Thursday, July 17, 2008

Tomorrow

So, I am on house arrest. I go check in every friday. And when I get home tomorrow I have a pretty lil oxy waiting on. As for the story of how I got here it goes a little something like this:

Many moons ago, I was really fucked up. Eating handfuls of hydros all day, taking klonopins. Benzos are very bad for me, especially with alcohol. I black out and get extremely violent. I was going through some shit at this time. And my bf was not making things any easier. But that's a story for a different day.

So I had been out drinking and eating pills and I dropped my friend off before heading home. She begged me to stay but I knew my bf would have a fit if I didn't come home. Anyhow, some stupid little blonde teenage bitch who doesn't know how to drive, and who's parents gave her a rental car to drive for some fucked up reason, cut me off like 5 times driving down the road. She kept changing lanes and shit. Finally the last time she pulled into a KFC parking lot. I followed her in and tried to beat her ass in the parking lot. I know, it was a really fucked up and stupid thing to do. But I am not crying over it now. What's done is done aall I can do is take it as a lesson and move on.

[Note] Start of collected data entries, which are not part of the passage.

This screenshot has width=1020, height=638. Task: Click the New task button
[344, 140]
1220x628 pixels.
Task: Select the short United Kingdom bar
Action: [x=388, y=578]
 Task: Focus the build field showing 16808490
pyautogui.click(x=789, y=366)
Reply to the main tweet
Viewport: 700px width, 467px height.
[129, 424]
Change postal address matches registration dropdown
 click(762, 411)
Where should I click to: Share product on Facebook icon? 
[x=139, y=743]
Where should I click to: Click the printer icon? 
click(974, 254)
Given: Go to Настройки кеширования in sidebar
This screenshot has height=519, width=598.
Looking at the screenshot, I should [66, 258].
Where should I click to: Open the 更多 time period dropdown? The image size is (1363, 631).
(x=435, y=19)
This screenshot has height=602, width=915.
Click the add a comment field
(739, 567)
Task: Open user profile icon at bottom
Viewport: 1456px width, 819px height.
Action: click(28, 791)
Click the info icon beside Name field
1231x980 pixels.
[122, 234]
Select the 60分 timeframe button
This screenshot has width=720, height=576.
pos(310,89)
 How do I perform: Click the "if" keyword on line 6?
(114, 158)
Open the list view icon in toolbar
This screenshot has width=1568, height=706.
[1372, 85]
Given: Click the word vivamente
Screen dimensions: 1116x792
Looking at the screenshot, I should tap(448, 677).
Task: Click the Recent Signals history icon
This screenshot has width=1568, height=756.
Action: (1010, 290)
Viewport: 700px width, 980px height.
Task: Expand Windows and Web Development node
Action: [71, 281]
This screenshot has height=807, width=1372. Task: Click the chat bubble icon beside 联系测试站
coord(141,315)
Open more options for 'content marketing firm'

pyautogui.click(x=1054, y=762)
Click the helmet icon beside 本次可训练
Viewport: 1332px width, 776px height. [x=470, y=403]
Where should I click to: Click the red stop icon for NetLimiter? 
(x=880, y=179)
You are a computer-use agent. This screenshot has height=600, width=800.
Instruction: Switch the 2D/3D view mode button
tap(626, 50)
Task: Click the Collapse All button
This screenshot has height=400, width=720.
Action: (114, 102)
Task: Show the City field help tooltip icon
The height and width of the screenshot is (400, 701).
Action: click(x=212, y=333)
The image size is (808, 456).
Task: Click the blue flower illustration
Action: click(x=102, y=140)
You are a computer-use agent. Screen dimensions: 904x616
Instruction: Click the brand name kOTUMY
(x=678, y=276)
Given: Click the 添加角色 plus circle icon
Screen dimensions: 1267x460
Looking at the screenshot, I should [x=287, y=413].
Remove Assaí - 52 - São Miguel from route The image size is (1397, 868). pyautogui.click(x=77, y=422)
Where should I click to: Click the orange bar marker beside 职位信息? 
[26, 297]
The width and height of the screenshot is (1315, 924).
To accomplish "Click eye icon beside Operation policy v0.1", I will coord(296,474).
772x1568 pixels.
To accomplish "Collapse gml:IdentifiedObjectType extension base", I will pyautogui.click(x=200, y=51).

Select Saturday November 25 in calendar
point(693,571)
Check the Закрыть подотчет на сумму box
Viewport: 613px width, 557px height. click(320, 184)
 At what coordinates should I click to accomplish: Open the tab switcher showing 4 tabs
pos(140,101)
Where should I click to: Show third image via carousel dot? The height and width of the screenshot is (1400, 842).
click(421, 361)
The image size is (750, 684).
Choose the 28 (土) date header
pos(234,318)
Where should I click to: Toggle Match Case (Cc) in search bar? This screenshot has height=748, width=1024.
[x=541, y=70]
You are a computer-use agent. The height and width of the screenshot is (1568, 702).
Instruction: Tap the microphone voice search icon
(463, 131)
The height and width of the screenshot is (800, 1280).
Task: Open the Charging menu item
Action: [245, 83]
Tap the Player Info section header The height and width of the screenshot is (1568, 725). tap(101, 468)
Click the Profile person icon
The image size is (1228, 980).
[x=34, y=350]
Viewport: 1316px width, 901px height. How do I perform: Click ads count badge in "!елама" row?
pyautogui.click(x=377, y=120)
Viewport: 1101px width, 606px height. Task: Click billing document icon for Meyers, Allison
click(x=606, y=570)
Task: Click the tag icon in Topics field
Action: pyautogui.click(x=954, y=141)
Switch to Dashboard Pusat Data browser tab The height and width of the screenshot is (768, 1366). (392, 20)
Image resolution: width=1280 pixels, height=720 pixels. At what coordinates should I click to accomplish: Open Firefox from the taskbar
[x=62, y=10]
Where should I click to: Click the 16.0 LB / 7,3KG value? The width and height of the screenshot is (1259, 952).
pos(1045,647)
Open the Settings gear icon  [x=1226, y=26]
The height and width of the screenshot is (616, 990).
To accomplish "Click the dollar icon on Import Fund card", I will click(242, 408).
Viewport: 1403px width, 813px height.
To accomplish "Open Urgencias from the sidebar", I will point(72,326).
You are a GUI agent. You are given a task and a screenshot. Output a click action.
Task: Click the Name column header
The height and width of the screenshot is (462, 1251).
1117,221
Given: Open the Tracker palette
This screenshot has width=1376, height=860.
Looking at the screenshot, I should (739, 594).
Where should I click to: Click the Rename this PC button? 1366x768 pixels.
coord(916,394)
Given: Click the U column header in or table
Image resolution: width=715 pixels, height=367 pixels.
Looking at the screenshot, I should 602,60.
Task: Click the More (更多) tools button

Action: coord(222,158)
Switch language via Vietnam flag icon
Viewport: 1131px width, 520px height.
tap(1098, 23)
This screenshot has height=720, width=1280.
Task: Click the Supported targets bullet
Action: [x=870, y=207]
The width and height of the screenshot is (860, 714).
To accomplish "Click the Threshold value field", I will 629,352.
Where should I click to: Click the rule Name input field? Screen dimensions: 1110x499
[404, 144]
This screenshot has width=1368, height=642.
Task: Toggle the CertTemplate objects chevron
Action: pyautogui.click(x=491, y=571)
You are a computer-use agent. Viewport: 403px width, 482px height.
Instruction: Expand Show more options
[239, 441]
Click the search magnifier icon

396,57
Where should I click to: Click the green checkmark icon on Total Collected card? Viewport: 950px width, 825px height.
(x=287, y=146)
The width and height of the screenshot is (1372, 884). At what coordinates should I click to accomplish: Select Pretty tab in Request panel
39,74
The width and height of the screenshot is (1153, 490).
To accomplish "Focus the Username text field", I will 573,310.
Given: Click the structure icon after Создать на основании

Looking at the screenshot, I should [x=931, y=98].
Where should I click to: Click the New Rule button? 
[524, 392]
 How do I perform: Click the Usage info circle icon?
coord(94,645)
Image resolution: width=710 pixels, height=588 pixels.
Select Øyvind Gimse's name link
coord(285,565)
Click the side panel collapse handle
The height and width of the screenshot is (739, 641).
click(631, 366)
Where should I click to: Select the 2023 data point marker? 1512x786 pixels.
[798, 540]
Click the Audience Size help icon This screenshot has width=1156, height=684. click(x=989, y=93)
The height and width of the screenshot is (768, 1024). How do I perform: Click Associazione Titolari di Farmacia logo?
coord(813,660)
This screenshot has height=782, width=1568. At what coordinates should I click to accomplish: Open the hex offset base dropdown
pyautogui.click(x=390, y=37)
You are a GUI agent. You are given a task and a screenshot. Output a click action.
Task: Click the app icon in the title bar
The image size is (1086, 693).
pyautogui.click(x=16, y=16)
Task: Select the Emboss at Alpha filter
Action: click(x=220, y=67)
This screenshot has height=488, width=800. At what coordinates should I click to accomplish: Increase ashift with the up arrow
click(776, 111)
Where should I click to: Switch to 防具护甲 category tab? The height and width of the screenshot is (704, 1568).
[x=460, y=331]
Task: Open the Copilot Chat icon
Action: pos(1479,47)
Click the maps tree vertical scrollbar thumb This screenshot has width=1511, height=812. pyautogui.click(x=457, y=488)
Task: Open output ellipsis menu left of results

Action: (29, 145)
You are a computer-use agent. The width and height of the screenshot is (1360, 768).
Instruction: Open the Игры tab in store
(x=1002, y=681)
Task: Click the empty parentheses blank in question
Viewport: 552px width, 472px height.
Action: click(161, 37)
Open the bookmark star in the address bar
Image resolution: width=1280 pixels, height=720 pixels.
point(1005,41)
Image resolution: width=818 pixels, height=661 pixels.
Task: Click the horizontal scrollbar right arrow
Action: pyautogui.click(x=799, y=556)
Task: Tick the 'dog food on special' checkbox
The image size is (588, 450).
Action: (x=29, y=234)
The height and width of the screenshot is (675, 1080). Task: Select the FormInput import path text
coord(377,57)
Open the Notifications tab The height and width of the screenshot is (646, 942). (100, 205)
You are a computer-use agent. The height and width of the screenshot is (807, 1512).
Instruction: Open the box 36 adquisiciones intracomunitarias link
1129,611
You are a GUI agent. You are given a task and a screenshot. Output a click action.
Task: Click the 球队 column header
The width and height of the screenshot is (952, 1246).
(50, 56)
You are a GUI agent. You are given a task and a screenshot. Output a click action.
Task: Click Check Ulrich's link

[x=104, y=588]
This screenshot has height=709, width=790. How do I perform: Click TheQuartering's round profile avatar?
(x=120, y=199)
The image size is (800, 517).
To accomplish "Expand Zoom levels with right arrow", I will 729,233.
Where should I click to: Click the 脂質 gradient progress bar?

So anyhow, I could not get to the lil snot nose brat so I got to her car then went home. Where I was promptly arrested and went about berating the stupid pigs who were unfortunate enough to have to take this call.

I go in front of the judge. Me, with blue dreads, piercings and tattoos. Crack dealers who had done serious time and been in front of this judge before walked with 6 months paper. I walked with 5 yrs. To make a long story short. I violated for dirty urine a few times and here I sit on 14 months house arrest.

I have since gone through counseling which, of course, didn't help a lick Until I came upon this one counselor, she was different. She must be the only counselor I know who actually gave a shit and was good at what she did. Thank god she got out of it before it ruined her and she became just like the rest. She now helps abused kids, she will help alot of kids.

So she helped me work on issues. Issues with my mother. Now I am still fucked up and I like it that way. But dealing with the things I did really helped me be happier than I have ever been. Now I am by no means like super happy. I am more content with life and that is way better than ever before.

Before my last violation, my bf and I got really bad on shooting up cocaine. We got clean for awhile and in the last 6 months have just started to party about once a moth. And I love to eat pills too but can't afford to do it all the time. I have a much better handle on my drug use and I do believe that some people can handle doing things in moderation I don't care if you agree with me or not and I don't give a shit what you have to say. Really...I don't.

This past weekend we went to the guy that gets the really good coke and that first shot about knocked me off my feet. it was fucking great. This guy wasn't around for awhile so the last couple times we got shit, it was pretty bad. It was so nice to have the good shit back around again.

So we had a good time and this weekend I am getting a few pills and thats it for awhile. We have to be all responsible and pay bills. Plus I have to be careful with probation. My release date isn't til March 2009. But my PO said after I get this one last class done I have setup for August 9 that I should go for early release. She will recommend me to the judge and my counselor will also go into court with me. I am not holding my breath though. Whenever I count on something it never happens. And I have the feeling that if it does they are just gonna put me back on regular probation. it's better than home confinement but i want to be free of this shit once and for all.

1 comment:

Melody Lee said...

Gonna link you too babe.God how I love benzos. Klonopin, my special little friend.Xanax, MMMMM yummy! I love the Christian Death by the way, haven't heard them in years. Aquabats kick ass, I saw them in San Diego when I was like 14 and they were amazing. Much luck with your court shit. M.